As the really, really obvious evidence that Merrick is telling the truth piles up - some of which Madeleine should already know (such as how annullments work and that her political father had political motivations to keep her from Merrick), it makes the heroine's actions look both selfish and stupid. Carlyle actually turns the results of their elopement into a bit of mystery, which is both unnecessary and boring since we already know what's happened.
Their squabbling gets old really fast, and they continue it for most of the book. It's not wry ribbing or witty banter, but vicious, intentionally hurtful bitching. Their spiteful catfighting continues for the better part of the book, and this is what ultimately hinders the romance. There isn't a real build-up or resurgence of romantic feeling - it's just Bitch, Bitch, Bitch, Bitch, Bitch - oh, we were tricked? Okay then. Luuuurv. It's recycled love - once the Big Mis finally peters out, they just revert to how they felt before, rather than any new feelings they might have developed knowing each other as adults.
But hey, take away the Big Mis (which was stretched out way past its welcome thanks to the heroine) and everything's just fine and dandy, right?
As you may have guessed by now, I hate the heroine. She's kind of a bitch. No, she's worse: a shrew. With more than one book I've discovered I tend to think bitchy heroines are awesome. But a shrew, in my mind, is a woman who is all bark and no bite. Instead of actually backing anything up or taking action, Madeleine just sits on her ass and throws insults at Merrick, or else coos helpless motherisms at her son without actually helping him. She's definitely a pupil of the "Oh, you heartless fiend!" school of dialogue, complete with the requisite "traitorous body" that melts like lustful margarine in a microwave at the merest flutter of the hero's eyelashes.
As well, the historical setting is disappointingly vague. No dates are given, no specific fashions are mentioned, gaslights are noted once in passing, and only a mention of Queen Adelaide (wife to William the 4th, he who reigned between George 4 and Victoria) gives us any real indication. With all the talk of Merrick's development company, work ethic and business discussions, it all seemed a bit too modern to me, which gave this novel the taint of a wallpaper historical.

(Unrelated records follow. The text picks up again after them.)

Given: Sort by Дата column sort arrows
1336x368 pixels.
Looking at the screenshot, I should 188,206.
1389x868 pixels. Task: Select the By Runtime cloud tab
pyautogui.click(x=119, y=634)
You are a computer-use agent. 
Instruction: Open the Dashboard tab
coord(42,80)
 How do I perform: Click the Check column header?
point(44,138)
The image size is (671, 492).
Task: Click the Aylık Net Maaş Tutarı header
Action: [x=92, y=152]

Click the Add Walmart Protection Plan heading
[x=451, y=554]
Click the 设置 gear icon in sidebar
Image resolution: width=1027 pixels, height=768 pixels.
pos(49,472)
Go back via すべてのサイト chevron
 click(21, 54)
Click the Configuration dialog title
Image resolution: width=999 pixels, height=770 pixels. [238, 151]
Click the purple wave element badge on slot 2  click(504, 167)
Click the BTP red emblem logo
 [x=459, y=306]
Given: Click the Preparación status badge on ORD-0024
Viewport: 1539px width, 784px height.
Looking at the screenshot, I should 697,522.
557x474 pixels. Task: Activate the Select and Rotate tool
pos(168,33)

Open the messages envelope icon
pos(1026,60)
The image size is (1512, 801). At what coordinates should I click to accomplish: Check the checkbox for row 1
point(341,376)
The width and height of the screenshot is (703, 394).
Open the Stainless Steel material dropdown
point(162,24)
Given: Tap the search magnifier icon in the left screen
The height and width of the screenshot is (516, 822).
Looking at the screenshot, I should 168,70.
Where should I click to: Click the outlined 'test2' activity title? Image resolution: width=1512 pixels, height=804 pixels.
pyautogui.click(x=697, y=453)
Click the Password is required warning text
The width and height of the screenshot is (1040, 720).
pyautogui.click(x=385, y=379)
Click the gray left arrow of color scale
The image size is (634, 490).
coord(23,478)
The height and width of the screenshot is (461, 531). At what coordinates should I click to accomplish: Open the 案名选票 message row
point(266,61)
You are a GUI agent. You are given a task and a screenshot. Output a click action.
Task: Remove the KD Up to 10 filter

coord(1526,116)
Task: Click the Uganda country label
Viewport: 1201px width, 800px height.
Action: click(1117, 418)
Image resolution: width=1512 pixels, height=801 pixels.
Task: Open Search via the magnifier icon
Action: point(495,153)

When it all comes down to it though - a major reason why this book didn't work for me is become I'd already read a wonderful book - actually, a novella - that had the exact same plot but managed it so much better in every respect. In Mary Balogh's "Spellbound," from the It Happened One Night anthology, we also have a hero and heroine who reunite a decade after their elopement was botched by an angry father. Again, both protagonists believe the other responsible. However, in the shorter format of a novella, the misunderstanding was confronted and solved in realistic amount of time, but the characters' shared pain and longing still came through. Really, at nearly every point in Three Little Secrets I ended up comparing it to "Spellbound," usually unfavourably.
However, despite my annoyances with this novel, it wasn't strictly bad. Other than the aforementioned harping and bitching, the writing was serviceable. The secondary characters were all well-drawn, and the characters from previous series keep their Prequel Baggage to themselves and contribute to the current storyline.For all my problems with Merrick and Madeleine, there was enough character development and backstory to motivate their pain and their actions, even if I thought Madeleine was irritatingly passive. I still have Tempted All Night on my TBR, so I won't give up on Liz Carlyle yet.